Demi Tuhan! Zahra hanyalah gadis kecil. Dari luar ia tampak menggemaskan dan lucu, tidak akan ada yang berpikir gadis itu membawa bahaya, kecuali kalau sudah mengusik dirinya. Percayalah lebih baik menjauh segera, Zahra tak akan segan melemparnya dengan benda apa pun.

"Carikan saja. Kali ini tawarkan gaji empat kali lipat dari sebelumnya."

"Baik, Pak."

"Tepikan mobilnya, saya mau buang humburger ini."

Asisten tersebut mengangguk. Begitu menemukan tong sampah sekitar beberapa puluh meter ke depan, laju mobil memelan hingga berhenti.

Adrian keluar. Membenarkan sebentar tuxedonya sebelum menjangkau tong sampah berwarna hijau dari ketiga tong sampah yang berderet itu.

Sebelum ia membuang humburger beserta bungkus kertasnya, seseorang lebih dulu merebutnya. Adrian tercengang dan ia menoleh untuk mendapati seorang gadis kucel balik melototi Adrian.

"Hei, makanan tidak boleh dibuang sembarangan. Mubazir, tauk. Temannya setan. Sini buat aku aja!"

Begitu makanan itu berpindah tangan, gadis antah berantah itu mengendus isinya.

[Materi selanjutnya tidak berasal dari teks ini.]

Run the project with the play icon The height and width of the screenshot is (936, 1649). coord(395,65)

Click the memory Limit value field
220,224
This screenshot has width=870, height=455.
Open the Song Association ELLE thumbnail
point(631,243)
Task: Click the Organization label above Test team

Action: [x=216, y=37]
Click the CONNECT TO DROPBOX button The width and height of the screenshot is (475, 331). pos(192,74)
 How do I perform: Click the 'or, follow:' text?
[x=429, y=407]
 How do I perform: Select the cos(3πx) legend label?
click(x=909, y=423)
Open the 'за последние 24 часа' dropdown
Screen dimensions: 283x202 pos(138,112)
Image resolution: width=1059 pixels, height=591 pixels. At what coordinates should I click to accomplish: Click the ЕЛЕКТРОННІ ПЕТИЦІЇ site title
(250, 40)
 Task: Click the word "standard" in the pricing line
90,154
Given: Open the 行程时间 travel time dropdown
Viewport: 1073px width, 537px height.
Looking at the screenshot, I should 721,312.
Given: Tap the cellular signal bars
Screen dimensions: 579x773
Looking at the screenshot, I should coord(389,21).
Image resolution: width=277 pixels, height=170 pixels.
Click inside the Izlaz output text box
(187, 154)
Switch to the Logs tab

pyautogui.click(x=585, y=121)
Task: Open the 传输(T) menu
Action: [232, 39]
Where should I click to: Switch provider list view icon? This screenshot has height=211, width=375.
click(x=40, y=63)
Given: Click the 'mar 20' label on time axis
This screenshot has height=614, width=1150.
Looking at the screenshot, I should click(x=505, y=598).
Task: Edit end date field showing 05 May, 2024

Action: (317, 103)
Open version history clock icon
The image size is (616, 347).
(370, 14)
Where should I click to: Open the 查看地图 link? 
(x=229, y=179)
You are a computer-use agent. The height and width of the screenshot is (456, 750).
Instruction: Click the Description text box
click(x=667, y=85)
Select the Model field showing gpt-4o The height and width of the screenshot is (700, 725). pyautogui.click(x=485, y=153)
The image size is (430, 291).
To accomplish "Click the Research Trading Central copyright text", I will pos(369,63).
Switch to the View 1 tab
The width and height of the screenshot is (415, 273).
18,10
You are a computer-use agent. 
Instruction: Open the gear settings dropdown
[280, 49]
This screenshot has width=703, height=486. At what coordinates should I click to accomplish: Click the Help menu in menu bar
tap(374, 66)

Menjilatnya dan mengangguk. "Masih enak!" pekiknya kesenangan.

Sebelum pergi, ia mengucap terima kasih dan melangkah pergi. Adrian menancapkan matanya pada punggung itu yang melompat-lompat ringan sambil memakan bekas humburger-nya. Adrian mengernyit, tidak menyangka akan menemukan manusia langka anti jijik. Perempuan muda lagi. Apa dia pengemis? Namun, penampilannya tidak compang-camping. Mungkin depresi.

"Apa dunia memang sudah benar-benar gila?" Adrian menggeleng pelan dan menggumam lagi sebelum kembali ke mobil. "Kasihan, mana masih muda lagi."